養育費を減額するには? 減額が認められるケースと方法を解説

養育費を減額するには? 減額が認められるケースと方法を解説

弁護士JP編集部 弁護士JP編集部

離婚時に取り決めた養育費の金額は、その後の事情変更を理由に減額が認められることがあります。養育費の減額を請求したい方は、弁護士に依頼してサポートを受けましょう。

1. 養育費を減額できるケース・できないケース

養育費は、元配偶者との合意や調停・審判・判決によって定められた期限まで、支払いを続けなければなりません。取り決めの内容によっては、子どもが成人して以降も養育費の支払いが続くケースもあります。

養育費の支払いが大変な方は、養育費の減額を請求できるかどうか検討しましょう。

たとえば以下のケースでは、養育費の減額が認められる可能性があります。

【養育費の減額が認められるケースの例】

  1. 義務者(支払う側)の収入が減少した
    ※解雇された場合や、やむを得ない正当な理由により退職した場合など。純粋な自己都合により退職した場合は認められにくい。
  2. 権利者(受け取る側)の収入が増加した
  3. 義務者が再婚し、再婚相手の連れ子と養子縁組をした
  4. 権利者が再婚し、再婚相手が子どもと養子縁組をした

など

これに対して、以下のケースでは養育費の減額が認められません。養育費の減額が認められるのは、あくまでも取り決めたときから事情変更が生じた場合のみです。

【養育費の減額が認められないケースの例】

  1. 借金の返済に充てたいため減額したい
  2. 面会交流に応じてくれないため、支払う養育費を減らしたい
  3. 当初取り決めた金額が、養育費算定表に基づく相場より高かったため減額したい

など

2. 養育費を減額する方法

養育費の減額幅は、裁判所が公表している養育費算定表などを参考に、事情変更の具体的な内容を考慮して決まります。
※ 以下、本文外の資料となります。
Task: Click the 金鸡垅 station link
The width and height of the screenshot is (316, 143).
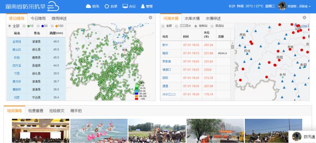Action: coord(17,42)
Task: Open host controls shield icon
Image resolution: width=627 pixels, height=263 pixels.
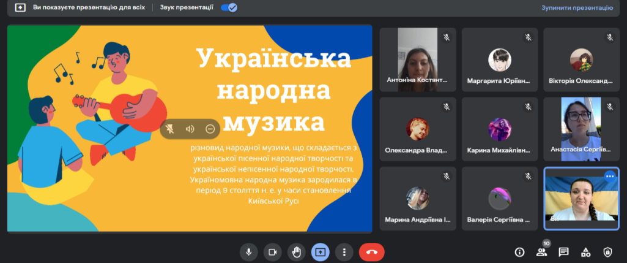Action: click(x=607, y=252)
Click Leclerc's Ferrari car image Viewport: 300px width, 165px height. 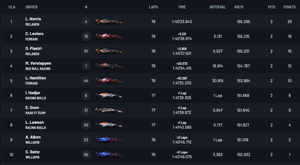(x=109, y=36)
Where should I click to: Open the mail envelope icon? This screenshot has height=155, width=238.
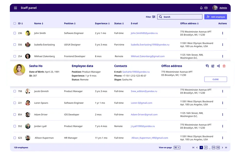coord(206,8)
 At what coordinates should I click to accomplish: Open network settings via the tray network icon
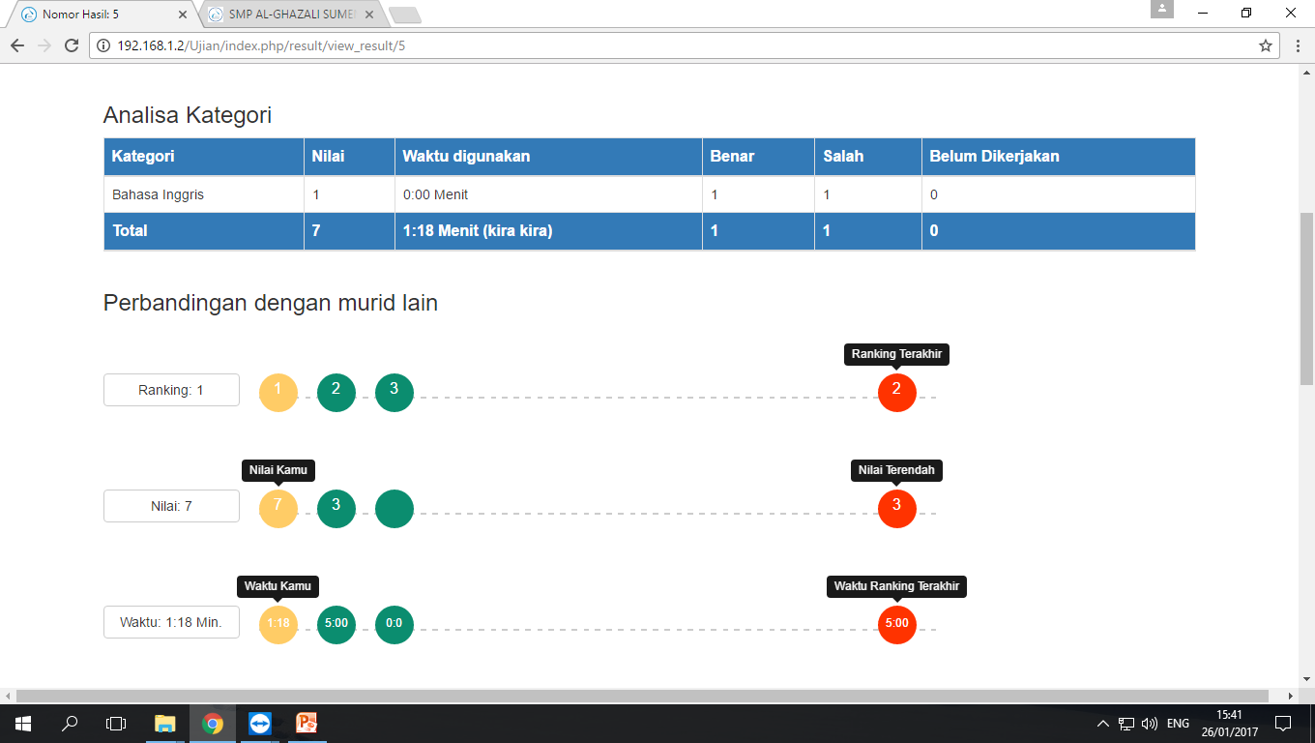[1125, 723]
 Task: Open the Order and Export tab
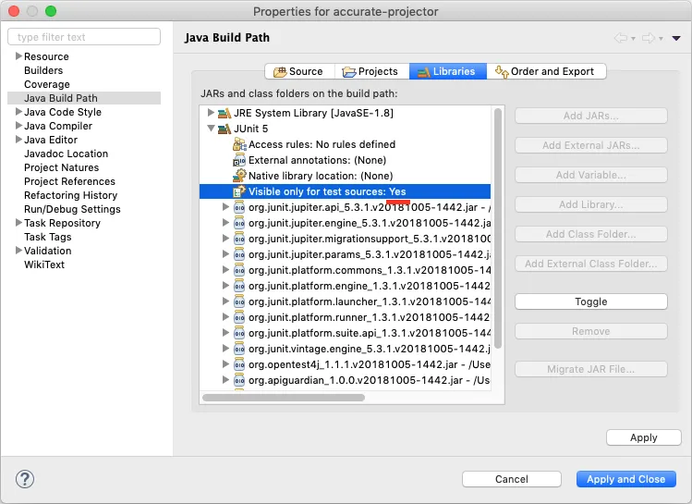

(参考:「平成30年度司法研究(養育費,婚姻費用の算定に関する実証的研究)の報告について」(裁判所))

実際に養育費を減額するための方法は、主に以下の3つです。

  1. 元配偶者と話し合って合意する
  2. 養育費減額調停を申し立てる
  3. 養育費減額の審判を受ける

(1)元配偶者と話し合って合意する

養育費の減額を元配偶者との間で合意すれば、合意内容に従って養育費が減額されます。

まずは元配偶者に連絡して、養育費の減額を提案しましょう。元配偶者が応じない場合は、内容証明郵便を送付して話し合いを申し込むことも考えられます。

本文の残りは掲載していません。